Lex Sokolin, the Global Fintech Co-Head and CMO at ConsenSys, confirms that the organization recently acquired Quorum from J.P. Morgan. Quorum is a platform that serves as a private, enterprise version of Ethereum (ETH). As covered, ConsenSys has also received an investment from J.P. Morgan.
Sokolin notes that there’s a lot of jargon or confusing terminology being used in the blockchain industry, and that he wants to try to explain the acquisition in simpler terms, so that people can really understand why the Quorum project is relevant to traditional finance and decentralized finance (DeFi).
He explains that, at the “core of the answer, is the question about the computing paradigm.” He notes that we should ask: “How does software operate? Where does it operate?”
“Who secures [software]? And of course, in the spirit of our common interest, how does this impact financial infrastructure? Ultimately, financial infrastructure is just our collective solution for enabling the above activities using the latest in technology. J.P. Morgan, the global bank, was one of the first large financial institutions to understand and invest in the potential of this technology.”
Sokolin adds that J.P. Morgan had an internal team that developed a version of Ethereum (ETH) that supported the specific requirements of the financial company, including privacy and scalability. ConsenSys has also been making updates to the technology stack to address Fintech related issues experienced by financial institutions when they work with blockchain or distributed ledger tech (DLT)-based platforms, Sokolin said.
He explains that there’s been a steady progression from mainframe computers, to standalone desktop PCs and more compatible laptops that would run using local software. Now, we are leveraging “the magnificence and efficiency” of cloud computing which is accessed via the interfaces of mobile devices.
We also have open-source programmable blockchain or DLT networks that are being secured by computational mining, he adds. He also mentions that “these gears of computational machine [support] core banking, portfolio management, risk assessment, and underwriting in the guise of various companies.”
“[We have] … worlds that today are quite different: the exponential innovation of decentralized finance, trying to outpace regulation and automate away human involvement, and the transformative reformatting that will happen to financial incumbents over time. As DeFi assets approach $10 billion, one narrative we may see is that crypto is a completely separate, new sphere of economics and finance. It does not need to connect to the old world. It simply needs to be left alone to perform.”
“In some sense, this is the distinction between physical cash, credit cards, e-commerce payment processors, NFC-based proximity payments, and QR codes. Each has their own logic and sphere of influence. But in reality, one usually sits on the accomplishments of the other. Even Ant [Group] today is directing its billion users to traditional capital providers, while leveraging modern user experiences.”
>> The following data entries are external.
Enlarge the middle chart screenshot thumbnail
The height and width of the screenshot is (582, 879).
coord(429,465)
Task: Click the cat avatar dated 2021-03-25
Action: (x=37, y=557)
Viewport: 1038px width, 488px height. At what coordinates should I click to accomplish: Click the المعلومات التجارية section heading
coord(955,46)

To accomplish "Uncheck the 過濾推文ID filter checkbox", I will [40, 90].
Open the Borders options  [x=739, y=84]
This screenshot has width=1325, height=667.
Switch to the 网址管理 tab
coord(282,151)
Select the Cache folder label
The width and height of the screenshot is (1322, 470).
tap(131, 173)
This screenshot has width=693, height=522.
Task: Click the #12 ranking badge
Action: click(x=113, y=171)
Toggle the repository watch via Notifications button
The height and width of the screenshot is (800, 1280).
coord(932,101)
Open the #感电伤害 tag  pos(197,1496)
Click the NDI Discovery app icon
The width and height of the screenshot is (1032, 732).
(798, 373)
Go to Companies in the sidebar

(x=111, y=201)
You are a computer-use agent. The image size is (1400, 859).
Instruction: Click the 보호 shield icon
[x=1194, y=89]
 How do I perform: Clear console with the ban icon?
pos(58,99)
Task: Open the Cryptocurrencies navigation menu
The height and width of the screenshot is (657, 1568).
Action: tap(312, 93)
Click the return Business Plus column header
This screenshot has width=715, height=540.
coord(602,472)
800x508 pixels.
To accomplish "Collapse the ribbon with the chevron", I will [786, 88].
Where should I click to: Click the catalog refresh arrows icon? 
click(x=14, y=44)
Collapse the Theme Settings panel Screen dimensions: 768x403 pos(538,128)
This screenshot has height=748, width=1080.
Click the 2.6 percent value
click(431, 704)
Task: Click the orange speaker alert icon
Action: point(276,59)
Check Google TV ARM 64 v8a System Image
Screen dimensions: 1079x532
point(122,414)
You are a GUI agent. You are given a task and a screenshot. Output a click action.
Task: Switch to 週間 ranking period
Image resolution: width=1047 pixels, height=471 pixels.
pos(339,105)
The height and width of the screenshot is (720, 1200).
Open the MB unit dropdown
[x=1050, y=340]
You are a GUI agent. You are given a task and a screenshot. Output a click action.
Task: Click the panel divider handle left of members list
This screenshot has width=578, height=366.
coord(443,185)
He thinks that the ConsenSys Codefi application suite is “evolving towards the natural financial behaviors turned into software.” For example, ConsenSys Codefi apps may be used for “paying, saving, investing, trading, insuring,” Sokolin explains.
He claims that DeFi protocols such as Aave, Compound, Maker, Nexus Mutual, and Yearn do “even more of the work as battle-tested and capital-tested financial primitives.” He believes that all we need to do in the long-term is to “connect into them in a risk-managed way to the existing economy.”